-- Work required --
Retype the rows below word for word, starting at the line containing "This screenshot has height=365, width=661." and ending at the line containing "(x=73, y=231)".
++++++++++
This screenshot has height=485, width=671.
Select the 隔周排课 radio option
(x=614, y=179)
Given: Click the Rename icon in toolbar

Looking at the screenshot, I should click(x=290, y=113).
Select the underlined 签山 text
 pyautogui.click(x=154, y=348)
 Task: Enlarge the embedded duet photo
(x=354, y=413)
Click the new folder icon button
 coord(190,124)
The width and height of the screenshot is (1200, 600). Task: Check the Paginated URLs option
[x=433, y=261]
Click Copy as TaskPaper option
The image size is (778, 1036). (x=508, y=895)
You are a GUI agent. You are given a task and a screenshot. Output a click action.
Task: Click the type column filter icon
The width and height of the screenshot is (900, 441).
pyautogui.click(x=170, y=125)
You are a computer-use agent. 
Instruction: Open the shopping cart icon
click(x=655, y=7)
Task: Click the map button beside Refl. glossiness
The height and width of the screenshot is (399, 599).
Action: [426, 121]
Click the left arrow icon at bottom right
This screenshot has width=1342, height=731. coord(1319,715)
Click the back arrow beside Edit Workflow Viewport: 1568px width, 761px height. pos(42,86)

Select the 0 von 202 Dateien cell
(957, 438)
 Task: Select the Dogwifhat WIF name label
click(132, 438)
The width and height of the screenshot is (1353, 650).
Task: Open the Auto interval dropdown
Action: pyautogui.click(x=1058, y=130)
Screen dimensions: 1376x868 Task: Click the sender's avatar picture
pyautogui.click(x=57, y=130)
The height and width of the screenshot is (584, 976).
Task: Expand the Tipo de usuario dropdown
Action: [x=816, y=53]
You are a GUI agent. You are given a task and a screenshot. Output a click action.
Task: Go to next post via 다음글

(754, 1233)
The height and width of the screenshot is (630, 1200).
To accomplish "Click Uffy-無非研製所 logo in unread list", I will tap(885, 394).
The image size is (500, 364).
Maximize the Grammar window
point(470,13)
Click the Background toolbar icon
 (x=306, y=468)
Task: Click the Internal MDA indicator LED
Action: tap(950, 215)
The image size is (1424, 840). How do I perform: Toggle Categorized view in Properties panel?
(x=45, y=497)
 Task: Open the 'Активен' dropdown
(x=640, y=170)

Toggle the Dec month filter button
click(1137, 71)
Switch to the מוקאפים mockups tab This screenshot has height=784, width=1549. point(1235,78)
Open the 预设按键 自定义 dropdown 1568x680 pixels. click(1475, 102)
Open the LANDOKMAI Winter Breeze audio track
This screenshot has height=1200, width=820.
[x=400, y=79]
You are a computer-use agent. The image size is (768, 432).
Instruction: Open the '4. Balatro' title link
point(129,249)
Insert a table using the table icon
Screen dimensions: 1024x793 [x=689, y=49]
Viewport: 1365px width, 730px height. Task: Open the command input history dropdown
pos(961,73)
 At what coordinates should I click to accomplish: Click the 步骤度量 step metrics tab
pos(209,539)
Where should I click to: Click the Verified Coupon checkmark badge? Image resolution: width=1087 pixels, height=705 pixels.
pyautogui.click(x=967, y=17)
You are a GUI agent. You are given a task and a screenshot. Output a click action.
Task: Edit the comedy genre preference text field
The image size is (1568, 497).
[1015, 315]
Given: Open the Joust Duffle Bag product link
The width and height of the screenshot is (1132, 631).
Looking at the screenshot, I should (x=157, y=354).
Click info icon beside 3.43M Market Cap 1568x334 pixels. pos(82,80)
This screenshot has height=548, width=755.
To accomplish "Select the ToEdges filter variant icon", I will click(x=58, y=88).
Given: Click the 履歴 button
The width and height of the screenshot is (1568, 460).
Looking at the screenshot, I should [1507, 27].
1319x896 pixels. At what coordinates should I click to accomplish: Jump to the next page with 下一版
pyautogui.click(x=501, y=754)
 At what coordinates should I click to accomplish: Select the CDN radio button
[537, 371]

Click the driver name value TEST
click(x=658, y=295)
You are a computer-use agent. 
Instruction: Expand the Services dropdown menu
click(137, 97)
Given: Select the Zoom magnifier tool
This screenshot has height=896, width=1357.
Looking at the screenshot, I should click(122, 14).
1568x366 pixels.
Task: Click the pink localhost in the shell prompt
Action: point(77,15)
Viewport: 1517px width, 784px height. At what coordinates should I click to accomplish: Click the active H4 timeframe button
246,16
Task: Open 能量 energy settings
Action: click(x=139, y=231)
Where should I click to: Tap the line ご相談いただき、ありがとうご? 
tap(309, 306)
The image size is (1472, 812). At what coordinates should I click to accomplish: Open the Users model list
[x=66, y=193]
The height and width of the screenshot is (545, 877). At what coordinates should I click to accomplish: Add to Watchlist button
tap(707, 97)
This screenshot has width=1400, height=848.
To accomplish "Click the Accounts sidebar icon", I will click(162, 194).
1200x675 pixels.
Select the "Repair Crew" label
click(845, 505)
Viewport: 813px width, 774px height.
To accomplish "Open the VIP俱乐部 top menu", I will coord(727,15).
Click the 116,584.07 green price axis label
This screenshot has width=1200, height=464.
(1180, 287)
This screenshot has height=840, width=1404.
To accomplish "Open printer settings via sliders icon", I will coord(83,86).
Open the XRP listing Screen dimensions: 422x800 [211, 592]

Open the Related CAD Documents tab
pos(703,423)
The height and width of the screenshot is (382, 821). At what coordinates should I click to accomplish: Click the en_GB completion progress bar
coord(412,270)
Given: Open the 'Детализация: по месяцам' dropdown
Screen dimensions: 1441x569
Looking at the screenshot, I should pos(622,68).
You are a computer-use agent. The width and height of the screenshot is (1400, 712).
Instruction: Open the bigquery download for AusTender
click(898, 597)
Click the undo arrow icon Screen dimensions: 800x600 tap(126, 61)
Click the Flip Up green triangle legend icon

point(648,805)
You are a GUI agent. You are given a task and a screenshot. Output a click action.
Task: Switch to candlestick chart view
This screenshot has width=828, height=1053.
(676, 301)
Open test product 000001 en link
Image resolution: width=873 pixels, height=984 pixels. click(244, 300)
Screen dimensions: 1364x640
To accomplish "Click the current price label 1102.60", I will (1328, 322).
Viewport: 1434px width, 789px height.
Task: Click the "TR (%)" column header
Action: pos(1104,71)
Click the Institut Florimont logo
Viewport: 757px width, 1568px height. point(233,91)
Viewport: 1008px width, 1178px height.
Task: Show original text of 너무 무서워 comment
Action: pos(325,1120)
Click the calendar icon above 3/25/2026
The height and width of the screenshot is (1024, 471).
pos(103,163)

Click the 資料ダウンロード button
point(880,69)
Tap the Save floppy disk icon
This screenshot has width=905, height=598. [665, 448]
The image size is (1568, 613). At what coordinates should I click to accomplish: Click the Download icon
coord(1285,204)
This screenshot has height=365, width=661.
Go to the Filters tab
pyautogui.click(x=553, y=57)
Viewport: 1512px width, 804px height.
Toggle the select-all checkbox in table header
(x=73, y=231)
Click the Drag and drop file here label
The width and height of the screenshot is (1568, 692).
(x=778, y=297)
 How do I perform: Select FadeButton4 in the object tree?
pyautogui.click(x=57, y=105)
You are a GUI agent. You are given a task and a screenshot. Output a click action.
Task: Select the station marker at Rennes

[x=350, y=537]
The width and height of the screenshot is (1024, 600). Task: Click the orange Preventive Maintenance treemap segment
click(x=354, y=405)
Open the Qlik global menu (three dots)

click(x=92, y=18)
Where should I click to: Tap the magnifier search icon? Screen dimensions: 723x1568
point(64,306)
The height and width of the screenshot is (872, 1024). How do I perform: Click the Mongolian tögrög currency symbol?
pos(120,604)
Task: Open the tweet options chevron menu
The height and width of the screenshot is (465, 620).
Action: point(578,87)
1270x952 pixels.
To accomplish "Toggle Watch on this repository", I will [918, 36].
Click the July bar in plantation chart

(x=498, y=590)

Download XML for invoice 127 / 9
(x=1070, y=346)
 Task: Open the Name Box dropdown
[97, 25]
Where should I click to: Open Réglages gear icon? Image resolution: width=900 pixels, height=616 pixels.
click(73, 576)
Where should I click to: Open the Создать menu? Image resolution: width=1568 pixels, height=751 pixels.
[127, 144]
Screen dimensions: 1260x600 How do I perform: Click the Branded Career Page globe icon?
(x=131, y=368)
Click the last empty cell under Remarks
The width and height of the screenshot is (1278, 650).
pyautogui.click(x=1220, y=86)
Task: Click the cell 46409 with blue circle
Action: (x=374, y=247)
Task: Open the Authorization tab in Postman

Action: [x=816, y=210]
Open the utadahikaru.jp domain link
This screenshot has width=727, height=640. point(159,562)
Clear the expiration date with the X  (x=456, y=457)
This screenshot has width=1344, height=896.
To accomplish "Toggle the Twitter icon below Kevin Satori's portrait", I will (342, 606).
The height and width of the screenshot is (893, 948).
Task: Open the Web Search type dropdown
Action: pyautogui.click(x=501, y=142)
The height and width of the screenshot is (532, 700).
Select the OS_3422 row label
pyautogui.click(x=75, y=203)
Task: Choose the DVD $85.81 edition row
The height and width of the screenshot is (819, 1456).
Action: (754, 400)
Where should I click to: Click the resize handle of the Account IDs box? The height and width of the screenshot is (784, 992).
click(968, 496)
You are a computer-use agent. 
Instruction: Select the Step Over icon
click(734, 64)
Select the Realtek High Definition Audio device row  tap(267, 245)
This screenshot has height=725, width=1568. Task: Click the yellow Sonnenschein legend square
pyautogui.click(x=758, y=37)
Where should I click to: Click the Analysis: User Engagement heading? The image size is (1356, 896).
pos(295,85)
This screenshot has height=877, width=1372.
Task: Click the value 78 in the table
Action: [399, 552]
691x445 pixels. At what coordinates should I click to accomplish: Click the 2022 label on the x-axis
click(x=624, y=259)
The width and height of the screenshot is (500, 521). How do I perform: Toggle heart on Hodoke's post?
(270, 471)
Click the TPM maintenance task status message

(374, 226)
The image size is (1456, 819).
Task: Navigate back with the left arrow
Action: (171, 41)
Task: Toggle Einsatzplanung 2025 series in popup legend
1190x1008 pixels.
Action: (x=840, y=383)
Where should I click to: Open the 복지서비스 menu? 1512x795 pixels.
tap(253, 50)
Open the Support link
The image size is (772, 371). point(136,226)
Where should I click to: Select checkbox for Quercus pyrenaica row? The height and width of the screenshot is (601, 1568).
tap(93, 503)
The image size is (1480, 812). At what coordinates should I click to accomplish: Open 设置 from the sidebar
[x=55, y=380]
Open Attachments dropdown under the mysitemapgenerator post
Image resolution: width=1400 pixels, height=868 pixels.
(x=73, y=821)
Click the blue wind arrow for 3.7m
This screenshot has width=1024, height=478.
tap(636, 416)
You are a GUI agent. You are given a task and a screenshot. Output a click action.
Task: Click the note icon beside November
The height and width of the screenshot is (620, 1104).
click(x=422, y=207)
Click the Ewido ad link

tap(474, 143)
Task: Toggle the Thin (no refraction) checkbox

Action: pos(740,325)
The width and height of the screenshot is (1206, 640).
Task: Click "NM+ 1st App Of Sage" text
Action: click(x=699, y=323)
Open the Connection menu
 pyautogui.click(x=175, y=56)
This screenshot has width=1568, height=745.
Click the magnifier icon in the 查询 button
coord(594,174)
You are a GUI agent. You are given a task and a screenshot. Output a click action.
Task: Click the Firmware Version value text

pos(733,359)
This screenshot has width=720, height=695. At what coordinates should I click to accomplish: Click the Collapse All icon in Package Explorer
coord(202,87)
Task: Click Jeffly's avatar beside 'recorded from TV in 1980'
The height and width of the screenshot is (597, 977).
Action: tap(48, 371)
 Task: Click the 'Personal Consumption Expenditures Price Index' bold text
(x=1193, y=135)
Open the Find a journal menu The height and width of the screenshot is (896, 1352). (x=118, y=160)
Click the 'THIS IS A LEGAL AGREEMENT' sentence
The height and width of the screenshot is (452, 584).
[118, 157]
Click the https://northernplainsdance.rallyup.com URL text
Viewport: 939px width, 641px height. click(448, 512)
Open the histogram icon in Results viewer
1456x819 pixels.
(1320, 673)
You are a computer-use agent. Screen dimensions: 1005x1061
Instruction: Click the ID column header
++++++++++
-- Problem solution --
This screenshot has height=365, width=661.
Go to the Filters tab
pyautogui.click(x=553, y=57)
Viewport: 1512px width, 804px height.
Toggle the select-all checkbox in table header
(x=73, y=231)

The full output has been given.